Records provided ->
★ ★ ★
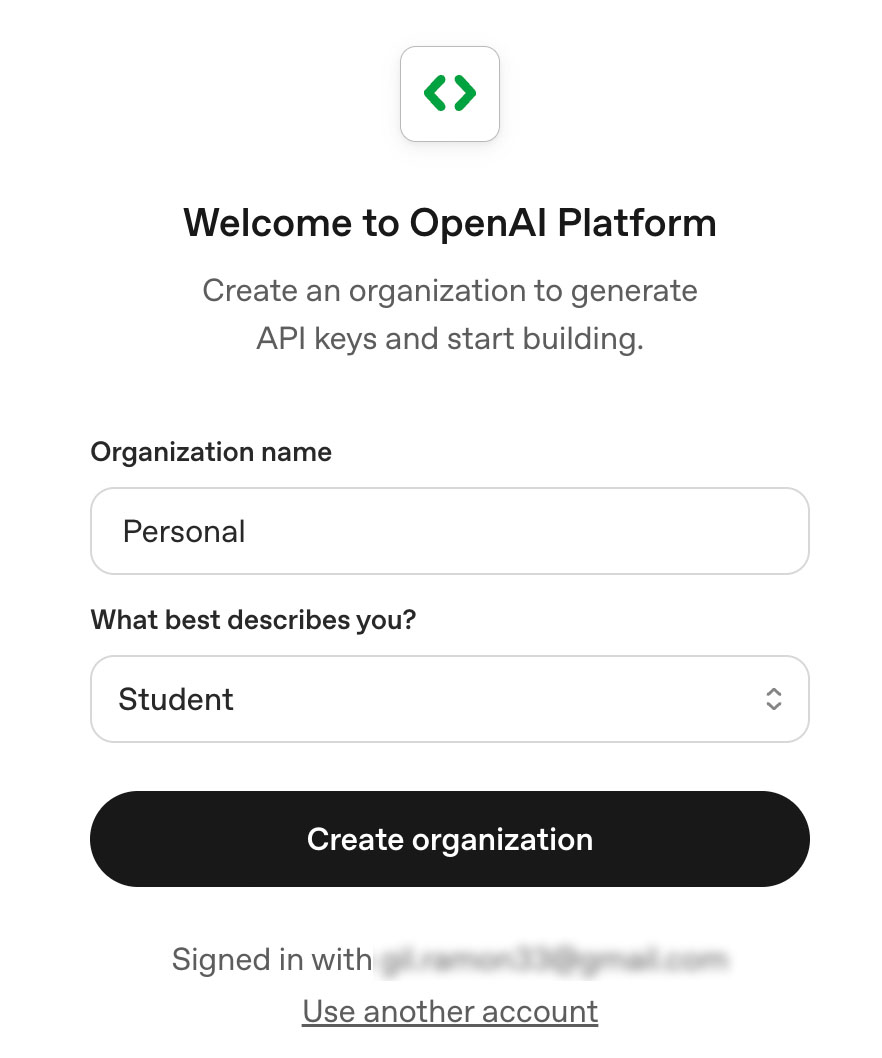The height and width of the screenshot is (1058, 882).
Task: Click the green code brackets logo
Action: pos(449,93)
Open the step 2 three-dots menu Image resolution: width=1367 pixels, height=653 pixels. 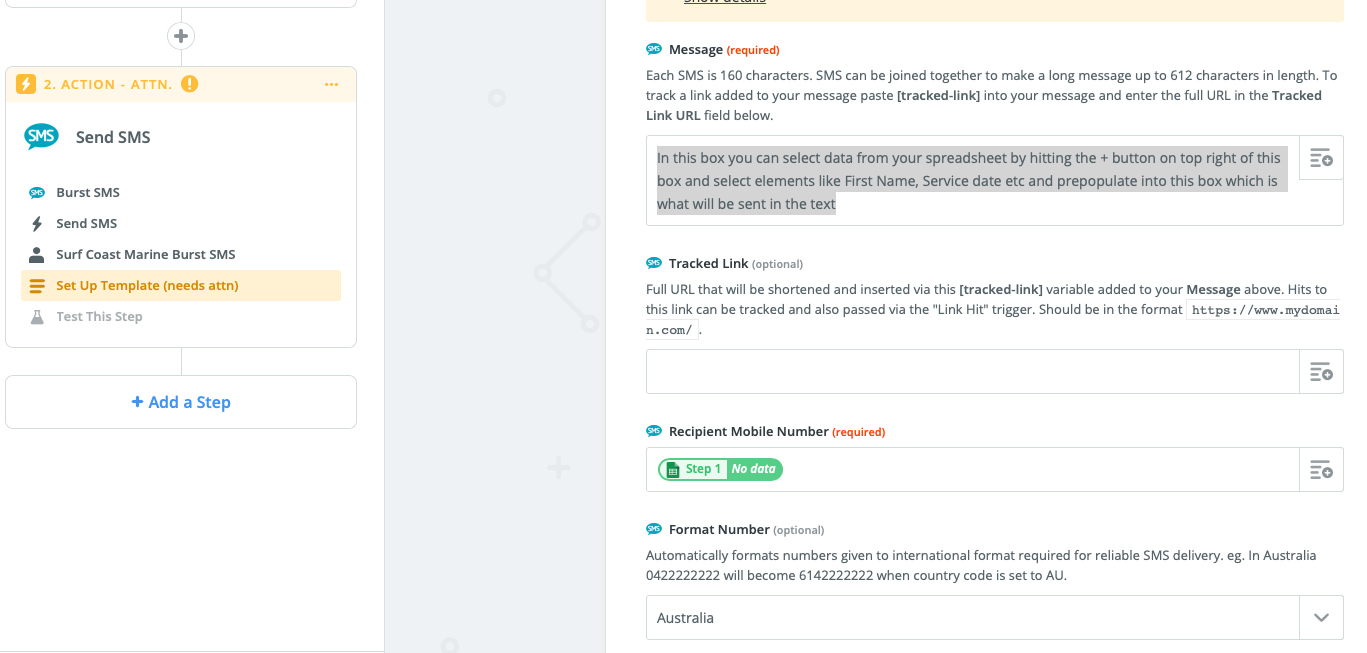pos(331,85)
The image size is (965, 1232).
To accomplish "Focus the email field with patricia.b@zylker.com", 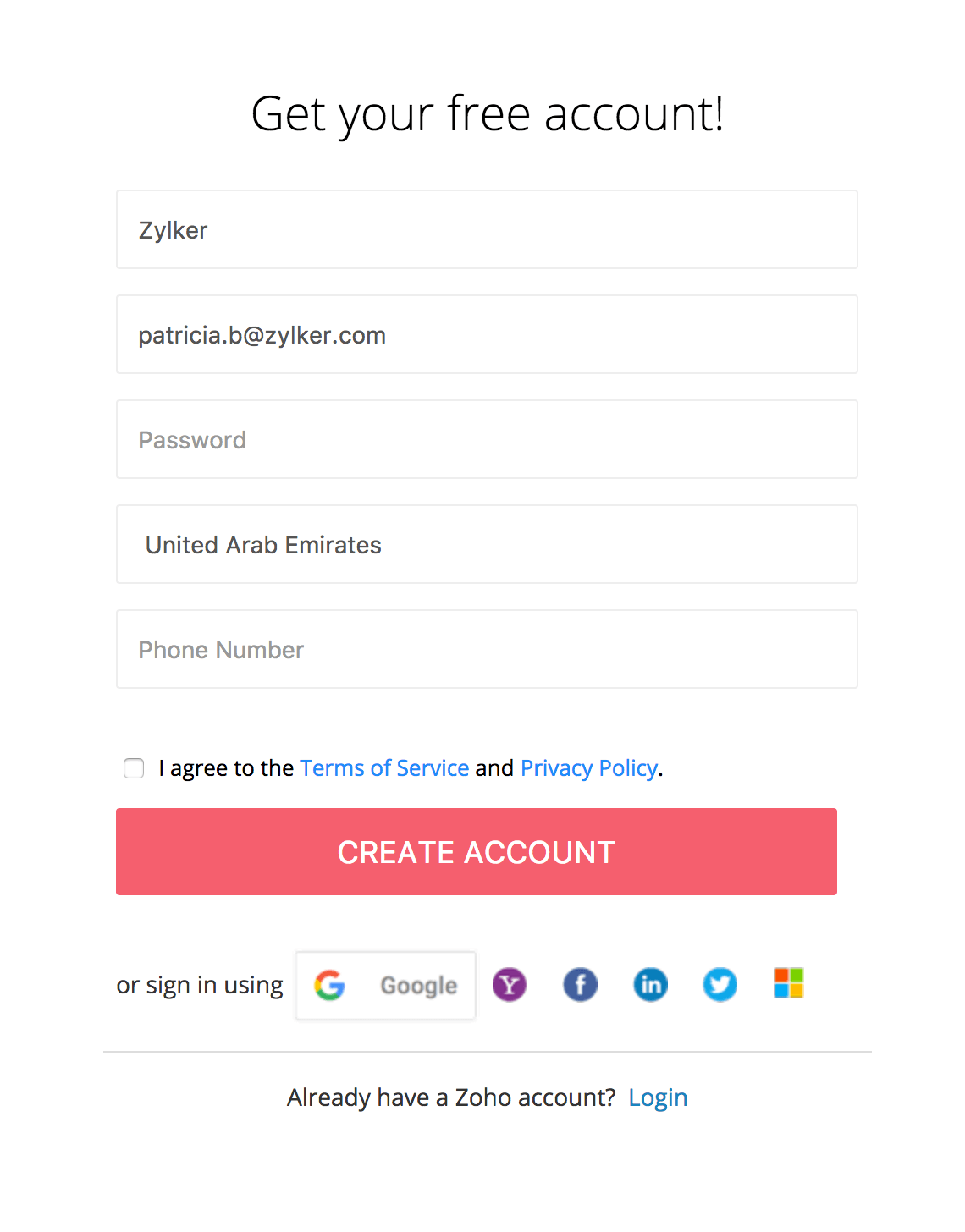I will [x=487, y=335].
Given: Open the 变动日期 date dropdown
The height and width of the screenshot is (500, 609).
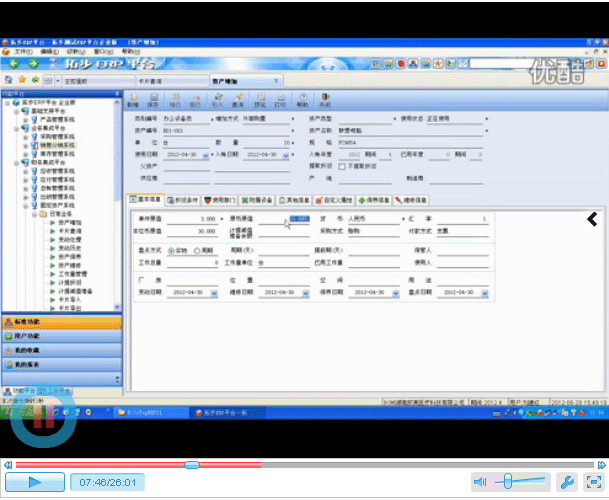Looking at the screenshot, I should tap(212, 293).
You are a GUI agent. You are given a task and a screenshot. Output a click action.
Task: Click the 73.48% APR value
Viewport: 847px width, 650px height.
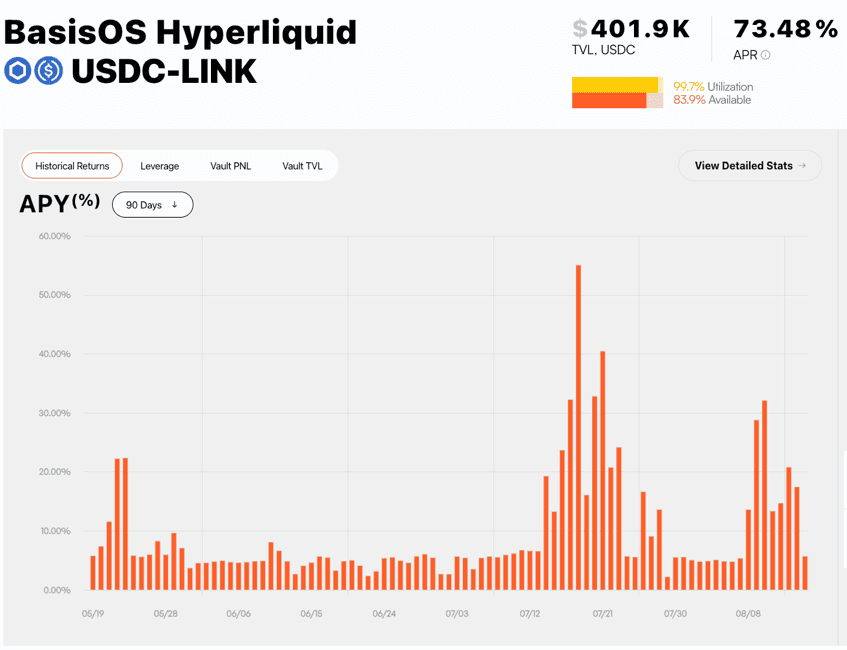785,29
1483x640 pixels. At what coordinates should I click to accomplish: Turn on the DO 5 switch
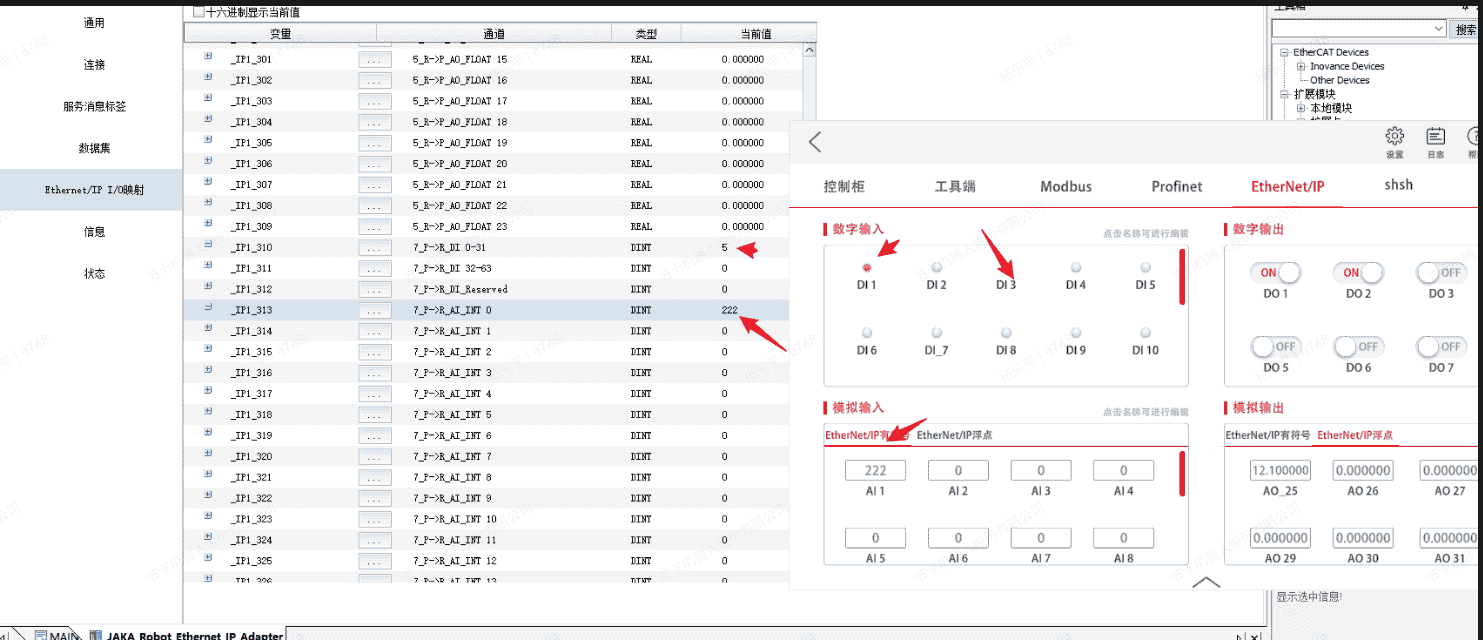(1273, 346)
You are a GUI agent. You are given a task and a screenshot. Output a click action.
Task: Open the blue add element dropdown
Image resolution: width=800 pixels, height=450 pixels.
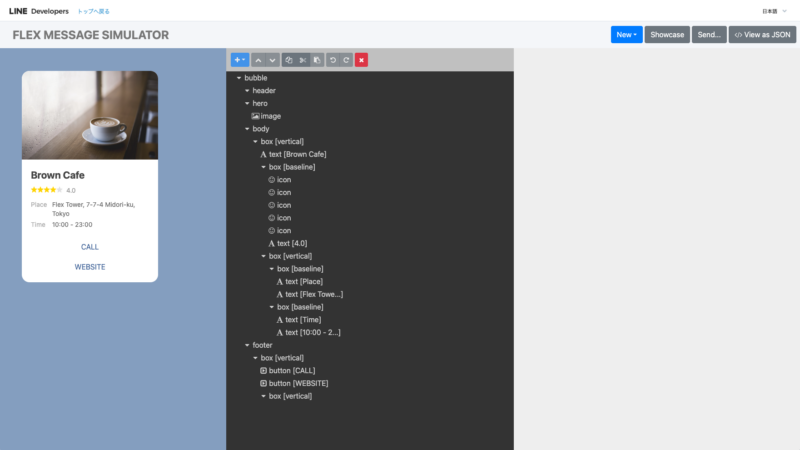click(x=239, y=60)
★ ★ ★
Written exercise -> Recast the items from the line containing "Given: Open the 变动日期 date dropdown" through the end of the items as a two-column CSV with the header item_text,answer: one row per item, each value in its own quoted field with line breaks turned into spaces. Leave the pictures out.

Response to the task ->
item_text,answer
"Given: Open the 变动日期 date dropdown The height and width of the screenshot is (500, 609).","Looking at the screenshot, I should tap(212, 293)."
"You are a GUI agent. You are given a task and a screenshot. Output a click action. Task: Click the 73.48% APR value Viewport: 847px width, 650px height.","785,29"
"1483x640 pixels. At what coordinates should I click to accomplish: Turn on the DO 5 switch","(1273, 346)"
"You are a GUI agent. You are given a task and a screenshot. Output a click action. Task: Open the blue add element dropdown Image resolution: width=800 pixels, height=450 pixels.","click(x=239, y=60)"